======== STORED RECORDS

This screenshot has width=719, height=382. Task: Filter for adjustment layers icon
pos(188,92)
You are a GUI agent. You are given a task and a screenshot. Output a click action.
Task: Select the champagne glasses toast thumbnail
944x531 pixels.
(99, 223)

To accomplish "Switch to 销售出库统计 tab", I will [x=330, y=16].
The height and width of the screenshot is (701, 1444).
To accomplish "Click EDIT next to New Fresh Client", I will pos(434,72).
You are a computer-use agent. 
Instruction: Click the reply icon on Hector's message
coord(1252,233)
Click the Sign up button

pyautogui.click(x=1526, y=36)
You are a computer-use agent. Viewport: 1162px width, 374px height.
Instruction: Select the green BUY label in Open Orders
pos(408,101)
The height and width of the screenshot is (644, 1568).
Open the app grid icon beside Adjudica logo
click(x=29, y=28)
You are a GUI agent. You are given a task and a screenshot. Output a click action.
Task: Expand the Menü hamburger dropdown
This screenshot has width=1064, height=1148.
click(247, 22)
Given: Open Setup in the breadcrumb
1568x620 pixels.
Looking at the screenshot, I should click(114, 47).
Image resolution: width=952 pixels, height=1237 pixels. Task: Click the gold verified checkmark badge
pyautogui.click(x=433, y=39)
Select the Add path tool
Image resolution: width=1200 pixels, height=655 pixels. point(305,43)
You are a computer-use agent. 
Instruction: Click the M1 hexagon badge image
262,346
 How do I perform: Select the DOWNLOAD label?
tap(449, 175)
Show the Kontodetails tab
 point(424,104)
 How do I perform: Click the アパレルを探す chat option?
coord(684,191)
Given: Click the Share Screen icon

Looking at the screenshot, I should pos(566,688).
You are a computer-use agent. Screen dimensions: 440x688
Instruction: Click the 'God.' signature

================

### GIVEN EXERCISE
Format the lines above as a Markdown table with two columns, No. and Line. Number each row, and leave out the blank lines.

### FULL OUTPUT
| No. | Line |
|---|---|
| 1 | This screenshot has width=719, height=382. Task: Filter for adjustment layers icon |
| 2 | pos(188,92) |
| 3 | You are a GUI agent. You are given a task and a screenshot. Output a click action. |
| 4 | Task: Select the champagne glasses toast thumbnail |
| 5 | 944x531 pixels. |
| 6 | (99, 223) |
| 7 | To accomplish "Switch to 销售出库统计 tab", I will [x=330, y=16]. |
| 8 | The height and width of the screenshot is (701, 1444). |
| 9 | To accomplish "Click EDIT next to New Fresh Client", I will pos(434,72). |
| 10 | You are a computer-use agent.  |
| 11 | Instruction: Click the reply icon on Hector's message |
| 12 | coord(1252,233) |
| 13 | Click the Sign up button |
| 14 | pyautogui.click(x=1526, y=36) |
| 15 | You are a computer-use agent. Viewport: 1162px width, 374px height. |
| 16 | Instruction: Select the green BUY label in Open Orders |
| 17 | pos(408,101) |
| 18 | The height and width of the screenshot is (644, 1568). |
| 19 | Open the app grid icon beside Adjudica logo |
| 20 | click(x=29, y=28) |
| 21 | You are a GUI agent. You are given a task and a screenshot. Output a click action. |
| 22 | Task: Expand the Menü hamburger dropdown |
| 23 | This screenshot has width=1064, height=1148. |
| 24 | click(247, 22) |
| 25 | Given: Open Setup in the breadcrumb |
| 26 | 1568x620 pixels. |
| 27 | Looking at the screenshot, I should click(114, 47). |
| 28 | Image resolution: width=952 pixels, height=1237 pixels. Task: Click the gold verified checkmark badge |
| 29 | pyautogui.click(x=433, y=39) |
| 30 | Select the Add path tool |
| 31 | Image resolution: width=1200 pixels, height=655 pixels. point(305,43) |
| 32 | You are a computer-use agent.  |
| 33 | Instruction: Click the M1 hexagon badge image |
| 34 | 262,346 |
| 35 |  How do I perform: Select the DOWNLOAD label? |
| 36 | tap(449, 175) |
| 37 | Show the Kontodetails tab |
| 38 |  point(424,104) |
| 39 |  How do I perform: Click the アパレルを探す chat option? |
| 40 | coord(684,191) |
| 41 | Given: Click the Share Screen icon |
| 42 | Looking at the screenshot, I should pos(566,688). |
| 43 | You are a computer-use agent. Screen dimensions: 440x688 |
| 44 | Instruction: Click the 'God.' signature |